# [Documento]

No all’abolizione dei Segretari comunali e provinciali, presidi di legalità e responsabili anti corruzione

No all’abolizione dei Segretari comunali e provinciali, presidi di legalità e responsabili anti corruzione

di Salvatore Sfrecola

 

Il Governo ha manifestato, fin dalle prime indicazioni in materia di riforma delle pubbliche amministrazioni, l’intenzione di abolire la figura del Segretario comunale.

Il punto 13 della lettera ai dipendenti della pubblica amministrazione, inviata dal premier Matteo Renzi e dal Ministro della Funzione Pubblica, Marianna Madia, recita, infatti, “abolire la figura del segretario comunale”. Sei parole sei per una figura centrale e storica per il mondo delle autonomie, coeva alla nascita dei comuni. Sarebbe stato meglio cogliere la potenzialità di questo ruolo rafforzandolo in relazione ai compiti di collaborazione e alle funzioni di assistenza giuridico amministrativa, in ordine alla conformità dell’azione amministrativa alle leggi, allo statuto ed ai regolamenti. Per non dire della funzione anticorruzione da ultimo prevista dalla legge 190/2012.

È facile dire che il sindaco di Firenze, divenuto Presidente del consiglio, si vuol togliere il classico sassolino dalla scarpa. E si vendica del segretario comunale, dei giudici amministrativi, a giorni alterni additati come responsabili dei ritardi nella realizzazione di importanti opere pubbliche (come a Genova alluvionata in questi giorni per i mancati interventi a tutela del territorio) e delle soprintendenze che in più occasioni gli hanno detto di no. È una linea di politica amministrativa che dimostrava scarsa conoscenza delle istituzioni e minore sensibilità alle esigenze di legalità e trasparenza in un contesto e in un momento storico nel quale sale dall’opinione pubblica imperativa la richiesta di maggiore legalità ed efficienza.

# [Materiale fornito]
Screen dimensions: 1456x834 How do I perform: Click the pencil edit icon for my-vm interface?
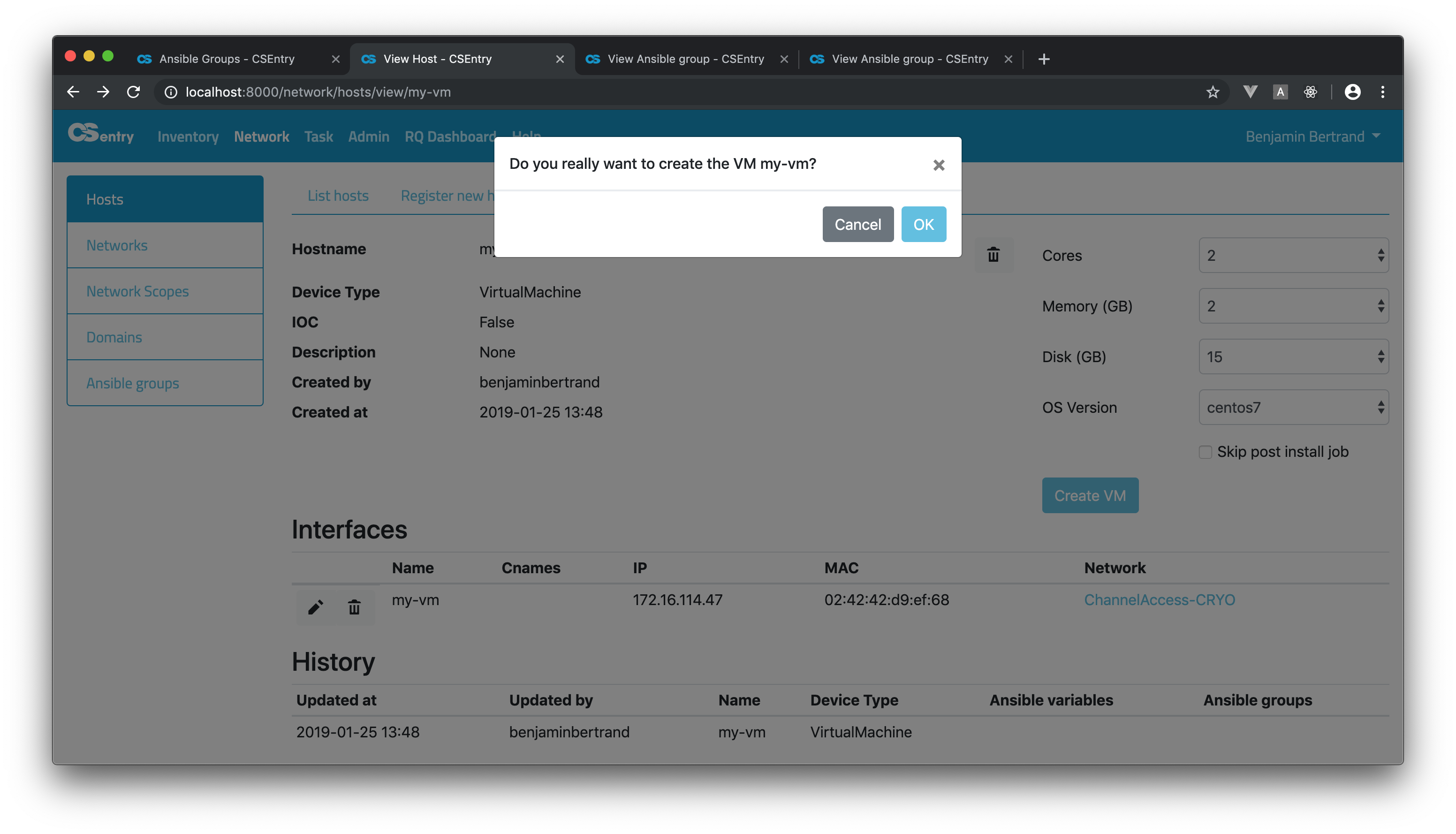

# [Esercizio]
Stabilisci se ogni affermazione concorda con il documento: rispondi sì o no e riporta tra virgolette le parole del documento che lo decidono.
1. La lettera ai dipendenti della pubblica amministrazione è stata inviata da Matteo Renzi e da Marianna Madia.
2. La funzione anticorruzione è prevista dalla legge 190/2012.
3. L'abolizione del segretario comunale compare al punto 12 della lettera.
Per rispondere basatevi soltanto sul documento.

# [Soluzione]
1. Sì: «inviata dal premier Matteo Renzi e dal Ministro della Funzione Pubblica, Marianna Madia».
2. Sì: «la funzione anticorruzione da ultimo prevista dalla legge 190/2012».
3. No: «Il punto 13 della lettera ai dipendenti della pubblica amministrazione».